## ТЕКСТ ДЛЯ РАБОТЫ:
В то мгновение, когда мы начинаем спрашивать подобным образом, мы призываем этику и предъявляем к тому, кто существует, этическое требование, но оно состоит не в том, чтобы человек абстрагировался от существования и отвлекся от экзистенции, а в том, чтобы он существовал, в чем и заключается его наивысший интерес.

Тот, кто существует, менее всего способен абсолютно удержать снятие диалектического момента (существования); для этого потребовалось бы иное, чем существование, опосредование, которое выступает диалектическим моментом. Тот, кто существует, конечно, знает что такое снятие, но знает только как возможность, которая не в состоянии сохраняться как таковая, если у него появляется интерес; и поэтому тот, кто существует, может понять снятие только будучи незаинтересован, каковым он qua существующий никогда не станет полностью. А с точки зрения этики он qua существующий и не имеет никакого права хотеть им быть approximando, потому что этическое, наоборот, делает его интерес к существованию бесконечным. Настолько бесконечным, что принцип противоречия здесь вступает в силу абсолютно.

Сохранённые данные
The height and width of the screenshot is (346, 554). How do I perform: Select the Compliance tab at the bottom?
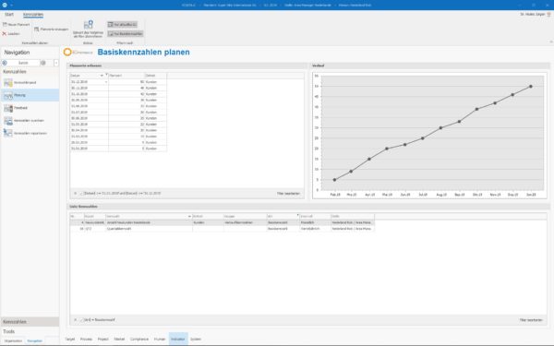coord(139,339)
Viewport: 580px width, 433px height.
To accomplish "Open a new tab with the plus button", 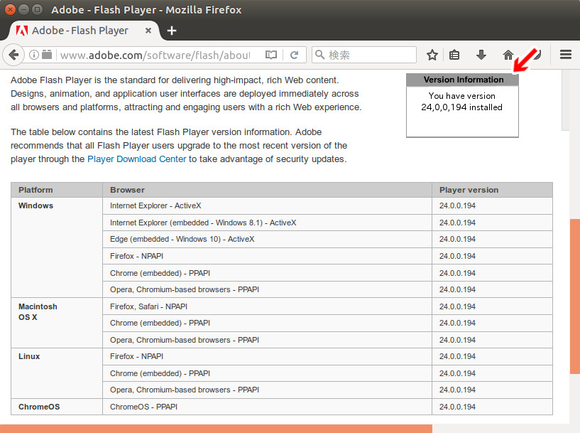I will (x=171, y=31).
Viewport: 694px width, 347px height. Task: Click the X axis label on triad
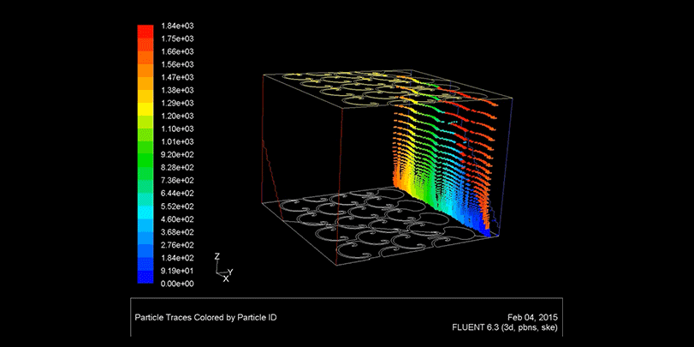[226, 279]
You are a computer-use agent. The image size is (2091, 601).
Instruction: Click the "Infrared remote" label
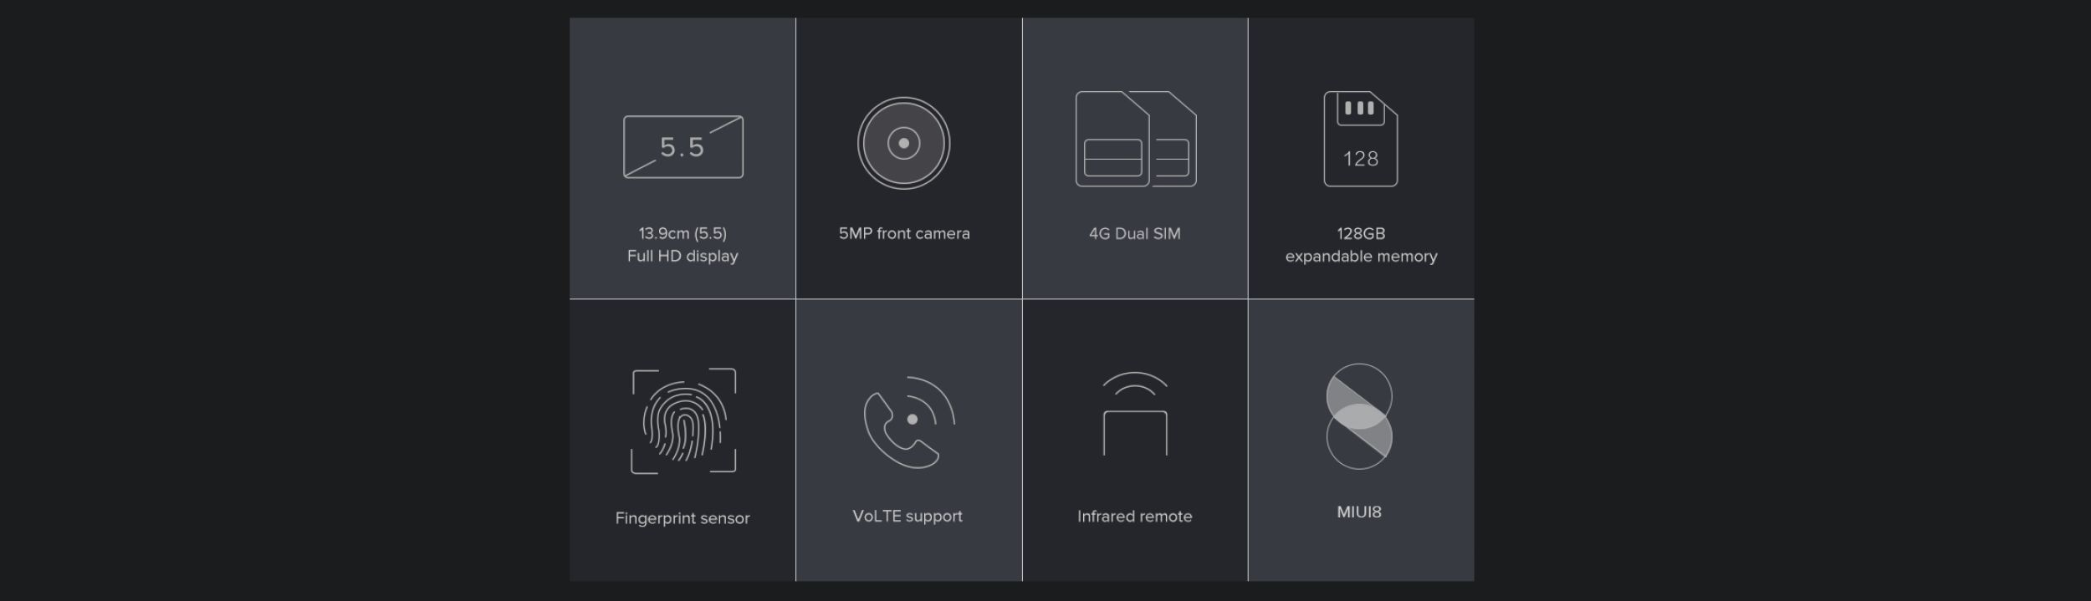pos(1134,516)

## ВОПРОСЫ ДЛЯ РАЗБОРА:
1. Перечислите все утверждения из отрывка о существовании и этике, которые говорят, что тот, кто существует, может или не может делать со снятием.
2. Продолжите отрывок о существовании и этике с места, где он заканчивается.

## ОТВЕТЫ К ЗАДАНИЯМ:
1.
1. Тот, кто существует, менее всего способен абсолютно удержать снятие диалектического момента (существования).
2. Он знает, что такое снятие, но только как возможность, которая не может сохраняться как таковая, если у него появляется интерес.
3. Он может понять снятие, только будучи незаинтересован.

2.
Здесь снова обнаруживается то, что уже было выявлено: абстракция не вдается в проблему экзистенции и искажает задачу того, кто существует. Мыслить действительность посреди возможности не так трудно, как мыслить ее посреди существования, — когда оно под видом становления сопротивляется мышлению существующего, как и действительность, которая не поддается мышлению, меж тем как тот, кто существует, — мыслит. Чистое мышление погружает по уши в глубокомыслие, и все-таки его Целое порой производит впечатление рассеянного, — из-за того что чистый мыслитель не представляет себе ясно, что значит быть человеком, который существует.

Всякое знание о действительности есть возможность; единственная действительность, которая от существующего требует большего, чем знания, — это его собственная действительность: то, что он действительно существует — и эта действительность суть его абсолютный интерес. Абстракция принуждает, чтобы он ради знания стал незаинтересованным, этика же требует его бесконечной заинтересованности в существовании.

Единственная действительность, которая действительна для того, кто существует, — его собственная этическая действительность; о всякой другой он только может знать, но такое знание, если оно истинно, — уже переход в возможность.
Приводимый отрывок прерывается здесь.